Covid-19 hat den Nachholbedarf bei der Digitalisierung über alle Branchen hinweg aufgedeckt. Welche Prioritäten haben die Unternehmen bei der Digitalisierung gesetzt und vor welchen Herausforderungen stehen sie?
Ulrich Kleipaß: Covid-19 beschleunigte die Nachfrage nach technologischen Lösungen und löste auch eine starke Verlagerung der Digitalisierungsbestrebungen von der Etablierung neuer Geschäftsfelder jenseits der Kernwertschöpfungskette hin zur Fokussierung der Bestrebungen auf die Kerngeschäftsprozesse aus. Konkret sehen wir derzeit, dass Unternehmen zunehmend digitale Lösungen nutzen, um ihre Kerngeschäftsprozesse effizienter und robuster zu gestalten. Besondere Herausforderungen bestehen für viele Unternehmen in der Modernisierung der IT-Strukturen, die oft noch viele Silo-Prozesse beinhalten.

[Hinweise zur Bearbeitung]
- 1) Worin sehen viele Unternehmen laut dem Auszug zur Digitalisierung eine besondere Herausforderung?
- 2) Führen Sie bitte den Auszug zur Digitalisierung nach seinem letzten Satz fort.
Die Einträge haben mit dem Auszug zur Digitalisierung nichts zu tun.

[Datenteil]
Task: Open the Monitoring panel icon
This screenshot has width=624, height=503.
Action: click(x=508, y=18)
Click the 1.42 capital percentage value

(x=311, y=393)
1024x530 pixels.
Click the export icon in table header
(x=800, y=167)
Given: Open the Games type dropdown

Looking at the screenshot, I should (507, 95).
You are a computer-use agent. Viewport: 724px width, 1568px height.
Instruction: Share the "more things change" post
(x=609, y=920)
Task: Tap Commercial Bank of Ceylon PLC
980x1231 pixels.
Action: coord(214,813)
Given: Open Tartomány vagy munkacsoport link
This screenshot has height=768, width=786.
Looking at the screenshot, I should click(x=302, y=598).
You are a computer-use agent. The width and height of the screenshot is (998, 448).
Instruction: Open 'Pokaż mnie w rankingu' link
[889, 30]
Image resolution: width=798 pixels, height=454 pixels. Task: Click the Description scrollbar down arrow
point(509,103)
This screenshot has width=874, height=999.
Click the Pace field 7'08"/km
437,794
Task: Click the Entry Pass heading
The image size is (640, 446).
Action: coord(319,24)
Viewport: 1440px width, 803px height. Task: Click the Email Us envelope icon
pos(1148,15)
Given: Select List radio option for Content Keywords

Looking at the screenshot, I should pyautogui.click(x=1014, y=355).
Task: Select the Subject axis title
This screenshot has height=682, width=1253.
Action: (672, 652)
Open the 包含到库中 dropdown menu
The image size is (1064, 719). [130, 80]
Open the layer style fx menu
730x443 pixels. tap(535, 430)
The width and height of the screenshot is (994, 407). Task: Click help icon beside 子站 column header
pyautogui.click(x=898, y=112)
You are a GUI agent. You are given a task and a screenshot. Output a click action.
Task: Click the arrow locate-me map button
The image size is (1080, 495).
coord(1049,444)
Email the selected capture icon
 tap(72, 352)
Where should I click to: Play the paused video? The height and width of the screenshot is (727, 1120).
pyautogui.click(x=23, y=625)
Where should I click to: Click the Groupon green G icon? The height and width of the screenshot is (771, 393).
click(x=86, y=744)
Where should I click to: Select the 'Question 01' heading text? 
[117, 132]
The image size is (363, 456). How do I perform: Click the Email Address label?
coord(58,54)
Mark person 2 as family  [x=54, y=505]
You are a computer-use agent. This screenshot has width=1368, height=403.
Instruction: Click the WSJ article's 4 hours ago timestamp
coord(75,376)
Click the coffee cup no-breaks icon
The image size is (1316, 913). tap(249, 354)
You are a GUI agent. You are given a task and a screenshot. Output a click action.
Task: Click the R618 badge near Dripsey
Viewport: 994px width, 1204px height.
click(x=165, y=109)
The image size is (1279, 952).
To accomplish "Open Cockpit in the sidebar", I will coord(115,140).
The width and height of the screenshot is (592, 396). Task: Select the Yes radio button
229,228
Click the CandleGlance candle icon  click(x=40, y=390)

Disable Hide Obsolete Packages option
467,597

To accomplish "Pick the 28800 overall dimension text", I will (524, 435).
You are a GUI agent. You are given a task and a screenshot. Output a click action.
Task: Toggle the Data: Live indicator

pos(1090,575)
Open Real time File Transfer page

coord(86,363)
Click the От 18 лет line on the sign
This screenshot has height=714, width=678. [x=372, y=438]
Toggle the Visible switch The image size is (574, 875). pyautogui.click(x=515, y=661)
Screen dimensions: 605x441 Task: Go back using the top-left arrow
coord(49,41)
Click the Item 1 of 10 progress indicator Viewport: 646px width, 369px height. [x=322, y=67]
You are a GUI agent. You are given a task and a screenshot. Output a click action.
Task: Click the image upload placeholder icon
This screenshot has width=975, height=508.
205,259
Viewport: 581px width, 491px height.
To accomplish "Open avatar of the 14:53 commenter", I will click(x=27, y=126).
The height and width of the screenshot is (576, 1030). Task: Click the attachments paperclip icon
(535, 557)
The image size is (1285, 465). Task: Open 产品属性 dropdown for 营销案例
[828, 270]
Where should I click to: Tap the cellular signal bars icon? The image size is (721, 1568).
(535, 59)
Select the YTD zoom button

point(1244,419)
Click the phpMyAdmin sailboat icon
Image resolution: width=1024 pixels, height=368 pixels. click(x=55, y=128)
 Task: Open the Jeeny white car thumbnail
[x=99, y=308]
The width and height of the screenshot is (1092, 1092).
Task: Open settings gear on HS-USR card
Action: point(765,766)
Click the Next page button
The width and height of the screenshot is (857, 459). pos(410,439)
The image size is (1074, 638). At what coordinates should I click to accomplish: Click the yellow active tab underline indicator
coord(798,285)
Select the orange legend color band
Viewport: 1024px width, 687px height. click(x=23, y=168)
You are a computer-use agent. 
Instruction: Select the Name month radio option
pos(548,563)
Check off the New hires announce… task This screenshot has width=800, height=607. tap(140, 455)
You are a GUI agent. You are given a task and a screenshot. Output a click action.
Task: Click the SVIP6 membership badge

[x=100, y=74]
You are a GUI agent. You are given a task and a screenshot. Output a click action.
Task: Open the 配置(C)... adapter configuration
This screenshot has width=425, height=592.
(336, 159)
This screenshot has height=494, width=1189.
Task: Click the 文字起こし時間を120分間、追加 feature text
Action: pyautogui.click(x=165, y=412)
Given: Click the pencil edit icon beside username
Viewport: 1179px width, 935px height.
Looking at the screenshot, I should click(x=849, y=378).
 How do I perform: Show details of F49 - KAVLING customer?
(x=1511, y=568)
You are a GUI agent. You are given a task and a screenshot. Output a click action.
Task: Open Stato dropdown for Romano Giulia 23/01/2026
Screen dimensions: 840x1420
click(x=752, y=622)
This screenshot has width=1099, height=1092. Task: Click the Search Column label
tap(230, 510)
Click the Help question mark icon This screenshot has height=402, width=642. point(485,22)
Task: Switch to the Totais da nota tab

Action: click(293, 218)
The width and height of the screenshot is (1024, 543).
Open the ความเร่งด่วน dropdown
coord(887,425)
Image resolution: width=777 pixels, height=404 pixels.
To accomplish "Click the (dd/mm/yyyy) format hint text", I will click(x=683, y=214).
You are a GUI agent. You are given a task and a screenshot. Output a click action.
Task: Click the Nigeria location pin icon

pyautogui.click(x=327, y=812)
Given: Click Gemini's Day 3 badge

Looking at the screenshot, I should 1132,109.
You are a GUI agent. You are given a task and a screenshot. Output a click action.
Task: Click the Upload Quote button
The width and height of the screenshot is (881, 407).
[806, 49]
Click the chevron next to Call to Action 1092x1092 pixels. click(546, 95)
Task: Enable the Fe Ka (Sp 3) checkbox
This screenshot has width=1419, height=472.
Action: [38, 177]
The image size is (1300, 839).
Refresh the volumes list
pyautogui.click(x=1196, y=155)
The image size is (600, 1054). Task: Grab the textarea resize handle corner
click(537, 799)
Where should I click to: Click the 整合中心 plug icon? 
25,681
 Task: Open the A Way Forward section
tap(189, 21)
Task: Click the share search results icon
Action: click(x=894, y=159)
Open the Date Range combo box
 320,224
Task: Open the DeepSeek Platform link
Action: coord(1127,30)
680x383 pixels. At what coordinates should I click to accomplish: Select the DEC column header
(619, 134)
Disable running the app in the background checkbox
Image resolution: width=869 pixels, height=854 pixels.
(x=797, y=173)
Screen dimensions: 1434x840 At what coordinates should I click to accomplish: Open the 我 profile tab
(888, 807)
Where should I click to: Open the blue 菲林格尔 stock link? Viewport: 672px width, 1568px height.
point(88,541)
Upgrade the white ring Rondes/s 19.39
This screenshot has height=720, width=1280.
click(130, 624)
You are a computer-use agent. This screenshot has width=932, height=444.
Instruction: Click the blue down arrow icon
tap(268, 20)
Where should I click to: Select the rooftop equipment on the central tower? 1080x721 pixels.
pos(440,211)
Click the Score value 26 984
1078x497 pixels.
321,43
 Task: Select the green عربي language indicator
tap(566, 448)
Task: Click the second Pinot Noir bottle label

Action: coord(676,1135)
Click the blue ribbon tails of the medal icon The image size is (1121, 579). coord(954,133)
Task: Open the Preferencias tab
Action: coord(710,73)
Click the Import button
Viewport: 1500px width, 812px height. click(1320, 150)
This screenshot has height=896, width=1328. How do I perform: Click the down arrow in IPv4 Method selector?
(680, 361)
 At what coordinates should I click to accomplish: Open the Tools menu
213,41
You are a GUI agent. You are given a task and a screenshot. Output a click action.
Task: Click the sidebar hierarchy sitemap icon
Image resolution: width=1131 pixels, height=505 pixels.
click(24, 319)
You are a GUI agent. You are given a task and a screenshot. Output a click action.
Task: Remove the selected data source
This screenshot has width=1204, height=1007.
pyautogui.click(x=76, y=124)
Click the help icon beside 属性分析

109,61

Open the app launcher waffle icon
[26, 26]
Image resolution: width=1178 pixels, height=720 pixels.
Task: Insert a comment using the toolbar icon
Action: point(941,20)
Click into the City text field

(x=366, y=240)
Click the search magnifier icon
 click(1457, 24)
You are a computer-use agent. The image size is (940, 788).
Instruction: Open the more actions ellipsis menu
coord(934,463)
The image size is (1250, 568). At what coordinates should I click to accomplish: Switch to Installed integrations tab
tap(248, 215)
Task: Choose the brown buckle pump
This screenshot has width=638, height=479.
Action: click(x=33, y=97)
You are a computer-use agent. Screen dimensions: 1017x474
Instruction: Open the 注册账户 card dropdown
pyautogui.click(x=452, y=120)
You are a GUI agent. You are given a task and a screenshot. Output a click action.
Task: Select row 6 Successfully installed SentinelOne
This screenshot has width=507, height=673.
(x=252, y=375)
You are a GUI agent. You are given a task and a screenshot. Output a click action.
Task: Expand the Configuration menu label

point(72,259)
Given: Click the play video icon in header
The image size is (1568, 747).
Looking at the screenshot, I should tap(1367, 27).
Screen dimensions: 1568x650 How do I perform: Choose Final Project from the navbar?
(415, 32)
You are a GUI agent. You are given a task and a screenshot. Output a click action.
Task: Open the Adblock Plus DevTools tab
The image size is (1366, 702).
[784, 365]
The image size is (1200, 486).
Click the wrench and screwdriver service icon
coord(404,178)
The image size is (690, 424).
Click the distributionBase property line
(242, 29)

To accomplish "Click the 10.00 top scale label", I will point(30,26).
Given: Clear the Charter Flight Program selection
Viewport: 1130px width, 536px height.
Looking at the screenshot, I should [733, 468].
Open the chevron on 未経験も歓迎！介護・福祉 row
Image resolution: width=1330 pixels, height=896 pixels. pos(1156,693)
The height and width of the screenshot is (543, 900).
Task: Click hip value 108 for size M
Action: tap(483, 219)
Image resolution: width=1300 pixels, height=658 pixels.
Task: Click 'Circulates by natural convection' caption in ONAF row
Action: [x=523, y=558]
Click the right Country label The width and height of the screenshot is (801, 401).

[Lösungen nach Nummer]
- 1) In der Modernisierung der IT-Strukturen, die oft noch viele Silo-Prozesse beinhalten.

- 2)
Welche großen technologischen Trends unterstützen diese Entwicklung?
Ulrich Kleipaß: Die wichtigsten technologischen Trends sind Künstliche Intelligenz (KI) und Cloud Computing. Künstliche Intelligenz ist ein Trend, der nur langsam voranschreitet. Die KI hat ein enormes Potenzial, Prozesse effizienter zu gestalten und durch Automatisierung, Vorhersage und Personalisierung enorme Einsparungen zu erzielen, dennoch ist es für Unternehmen immer noch schwierig, gute Anwendungsfälle für die KI zu identifizieren. Es wird wahrscheinlich noch einige Zeit dauern, bis branchenspezifische Anwendungsfälle für die KI identifiziert und implementiert werden, und wir erwarten, dass bald mehr branchenunabhängige KI-Tools eingeführt werden - zum Beispiel die Automatisierung von Callcentern durch sprachgesteuerte Chatbots. Beim Cloud Computing sehen wir derzeit eine große Verschiebung von On-Premise- über Hybrid- zu Full-Cloud-Lösungen.
Welche Rolle werden digitale Plattformen in Zukunft spielen?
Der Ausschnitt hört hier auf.